Daniela Lindemann

Grausam, wer einen Gott je gedacht ... !

Am Dunsthang, wo sich Vergessen und Verlieren gebären,
Steig ich durch den Vorhof des Nebels und hänge mein Herz an den Nagel.
Nur Weh will die Welt, nur mit Welkem und Schalem mir füllen den Mund.
Arg ist mein Stoßschritt gegen den Fels.
Aus dem Nebelglas trink ich. Aus Schwaden destillier ich den Stoff.
Im Nebelbuch les ich und verklär mir das Aug.
Nebel, ach nimm mir die Sicht !
Nebel, mich reut, daß ich liebte, daß das Auge mir glühte, das Herz sich verlor.
Nebel, Verstecker, Verrätsler, Bruder des Rauchs !
Dein Stiefbruder : Schaum. Deine Schwägerin : Gischt.
Nebel, du Übel der Reise, Hinstrecker des Wegs !
Du Vernichter, Aufhalter, Verzögrer !
Nebel : Weißeiter des Himmels, schimmelnde Luft !

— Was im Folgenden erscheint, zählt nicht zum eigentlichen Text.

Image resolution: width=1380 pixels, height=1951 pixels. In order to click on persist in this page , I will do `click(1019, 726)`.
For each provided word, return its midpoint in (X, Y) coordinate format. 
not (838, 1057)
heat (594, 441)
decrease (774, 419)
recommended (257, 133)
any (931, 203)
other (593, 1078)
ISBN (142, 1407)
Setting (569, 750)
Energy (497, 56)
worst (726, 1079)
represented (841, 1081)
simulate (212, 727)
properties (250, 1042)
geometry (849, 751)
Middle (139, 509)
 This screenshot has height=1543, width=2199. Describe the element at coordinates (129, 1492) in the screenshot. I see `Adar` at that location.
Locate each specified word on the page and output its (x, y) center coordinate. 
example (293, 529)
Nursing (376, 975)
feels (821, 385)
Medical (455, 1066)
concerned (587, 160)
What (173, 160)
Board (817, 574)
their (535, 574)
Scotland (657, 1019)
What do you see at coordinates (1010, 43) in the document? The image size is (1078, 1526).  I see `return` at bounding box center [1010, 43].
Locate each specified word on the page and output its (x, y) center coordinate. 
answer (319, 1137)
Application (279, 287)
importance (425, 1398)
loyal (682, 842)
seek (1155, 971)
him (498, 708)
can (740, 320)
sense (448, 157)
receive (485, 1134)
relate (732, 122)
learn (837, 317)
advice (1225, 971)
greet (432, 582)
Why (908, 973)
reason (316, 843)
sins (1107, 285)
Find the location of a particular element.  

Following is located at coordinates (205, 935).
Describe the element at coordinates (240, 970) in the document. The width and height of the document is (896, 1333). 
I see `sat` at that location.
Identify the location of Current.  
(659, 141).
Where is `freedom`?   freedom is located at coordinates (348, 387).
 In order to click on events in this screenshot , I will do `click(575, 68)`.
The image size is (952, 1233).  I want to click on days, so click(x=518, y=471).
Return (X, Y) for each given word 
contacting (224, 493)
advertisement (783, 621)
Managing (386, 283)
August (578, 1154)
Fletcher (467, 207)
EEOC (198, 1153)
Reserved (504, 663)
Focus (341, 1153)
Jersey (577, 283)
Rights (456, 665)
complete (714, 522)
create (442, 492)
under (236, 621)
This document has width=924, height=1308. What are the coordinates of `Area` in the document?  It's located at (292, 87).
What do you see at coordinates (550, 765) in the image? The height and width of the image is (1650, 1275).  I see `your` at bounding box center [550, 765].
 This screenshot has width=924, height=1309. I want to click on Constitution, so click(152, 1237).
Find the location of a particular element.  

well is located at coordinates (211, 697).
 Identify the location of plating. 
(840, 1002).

Roh hängt mir´s Herz in dem Fleische. Wider und wüst ist mein Sinn.
Die Kiefer hocken hart aufeinander. Die Nase flügelt Verachtung.
Erbärmlich, daß Elend Welt wurde !
Verdruß und Qual ist das Jetzt, Vergangnes mager, die Zukunft verfault.

Leben ist Vorfreude zu enden.

Der Tag steigt ins häßlichste Kleide. Die Nacht ist nackt eine Schande.
Grausam, wer einen Gott je gedacht ...!
Ergriffen ist, verworfen der Mensch und Angst sein Brot in der Nacht.
Nebel, sei Watte, bedeck mir die Augen. Sie wunden.